Problem requirements: Show all lines of the entries in which the word "pixels" is found.
== Segment start ==
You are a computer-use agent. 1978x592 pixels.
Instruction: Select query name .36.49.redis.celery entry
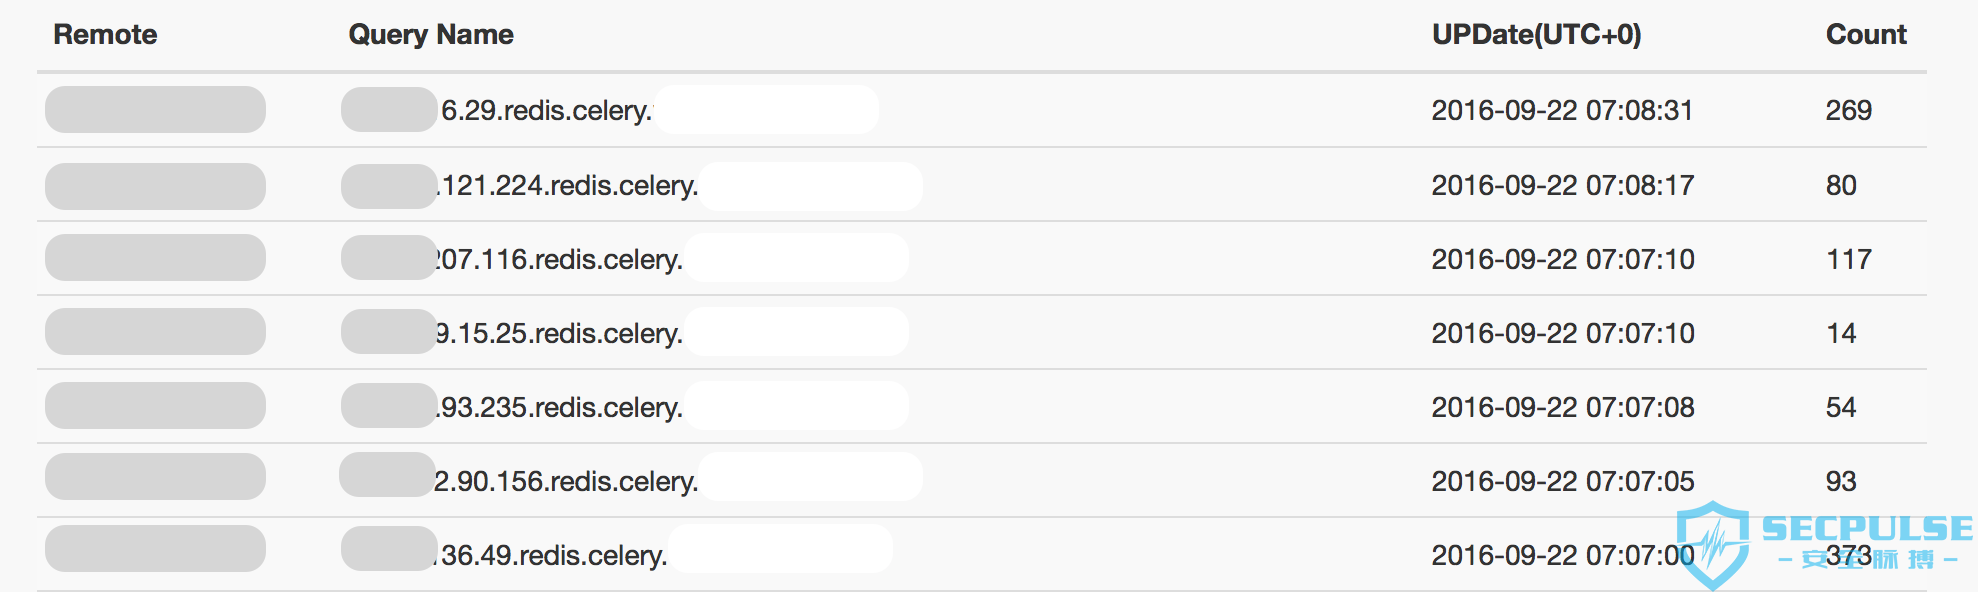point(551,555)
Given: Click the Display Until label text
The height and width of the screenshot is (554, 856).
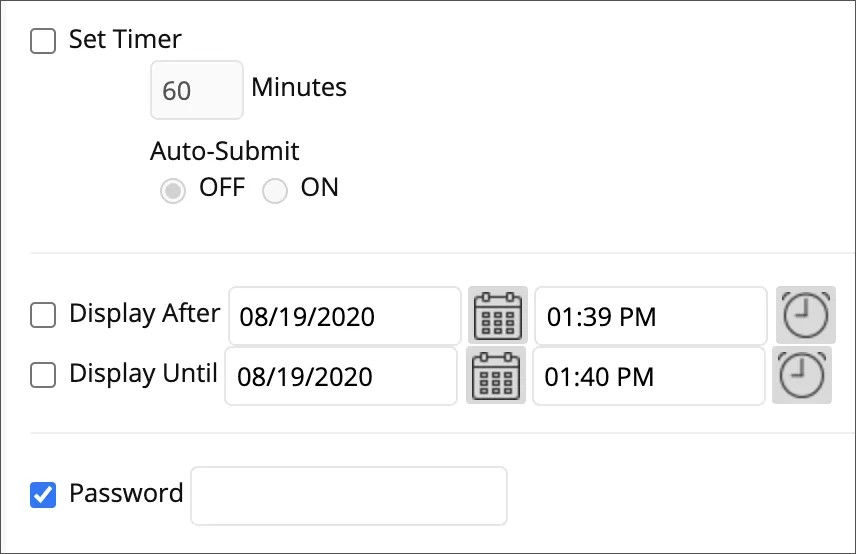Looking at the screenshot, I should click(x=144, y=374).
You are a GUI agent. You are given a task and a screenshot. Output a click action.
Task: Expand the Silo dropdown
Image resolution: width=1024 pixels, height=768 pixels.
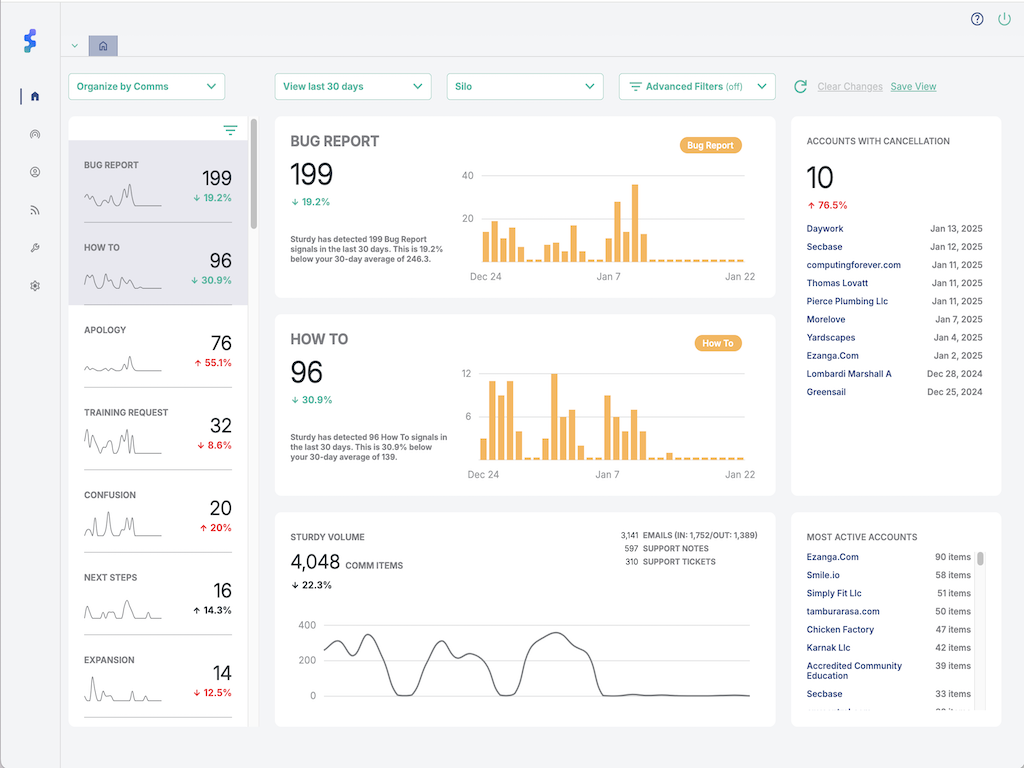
== Segment end ==
Task answer:
You are a computer-use agent. 1978x592 pixels.
Image resolution: width=1024 pixels, height=768 pixels.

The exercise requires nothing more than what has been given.